There’s something I call Plato’s Ghost that’s been haunting Western civilisation for over 2000 years and here it goes. Plato was fascinated by the question of knowledge and truth. How can we really know what a tree really is? If there are 250,000 different kinds of tree. And what’s more, even one tree doesn’t stay the same from one season to the next. Is a tree something with a lot of branches, but no leaves? Is it something with blossoms? Is it something with leaves? Stuff keeps changing and yet surely truth is eternal. So Plato said, if you really want to understand tree, you’ve got to move from this world of the senses, of sight and sound and smell and touch, and go up to the world of ideas. And there is one ultimate idea of a tree, and that is treeness. That’s the universal of trees. Now that’s the way Greeks thought because of Plato.
And it’s actually the way the West has thought because a famous American philosopher called Western philosophy a series of footnotes to Plato. Now supposing Plato is right, supposing truth is universal, then if you and I disagree, well, obviously I think I have truth. And therefore you have error. And if you have error and truth is important, I have to cure you of that error. And I may have to convert you to do so, or I may have to conquer you to force you. And at worst, I may have to kill you to save your immortal soul. If there is only one truth, then there is only one way.
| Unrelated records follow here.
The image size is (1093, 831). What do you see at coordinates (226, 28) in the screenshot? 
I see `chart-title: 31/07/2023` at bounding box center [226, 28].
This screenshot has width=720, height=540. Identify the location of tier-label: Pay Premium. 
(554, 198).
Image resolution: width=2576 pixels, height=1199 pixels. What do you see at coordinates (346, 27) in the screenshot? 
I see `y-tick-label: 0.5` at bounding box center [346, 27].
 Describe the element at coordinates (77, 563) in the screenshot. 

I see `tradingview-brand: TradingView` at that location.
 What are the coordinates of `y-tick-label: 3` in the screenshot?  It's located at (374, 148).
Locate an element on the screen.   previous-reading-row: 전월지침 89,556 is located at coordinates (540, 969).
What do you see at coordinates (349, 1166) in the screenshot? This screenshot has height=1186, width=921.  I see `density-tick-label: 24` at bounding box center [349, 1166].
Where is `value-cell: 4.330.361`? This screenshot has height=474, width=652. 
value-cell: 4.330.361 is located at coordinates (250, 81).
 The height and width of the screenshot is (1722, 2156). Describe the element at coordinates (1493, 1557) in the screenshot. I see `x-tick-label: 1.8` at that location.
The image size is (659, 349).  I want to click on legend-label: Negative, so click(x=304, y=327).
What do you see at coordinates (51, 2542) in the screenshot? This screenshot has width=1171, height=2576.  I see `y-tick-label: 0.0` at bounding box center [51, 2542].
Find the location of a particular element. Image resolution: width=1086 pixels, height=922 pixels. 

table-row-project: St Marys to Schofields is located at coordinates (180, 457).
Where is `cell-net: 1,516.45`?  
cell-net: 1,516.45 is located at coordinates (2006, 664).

But the truth is there are many ways, many cultures, many nations, many civilisations. How can I really believe the truth is totally universal? Because I know that the Japanese have one way of seeing truth and the Germans and others and the Russians and the Greeks did, and Jews do, and Christians do and Muslims do. And that is why I said, if we are to live in peace, we have to exorcise Plato’s Ghost. Truth up in heaven may be just one, but down here on earth, we each have a fragment of it. And that is what counts. Not truth in heaven because only God is up there in heaven. We’re down here on earth with the fragments.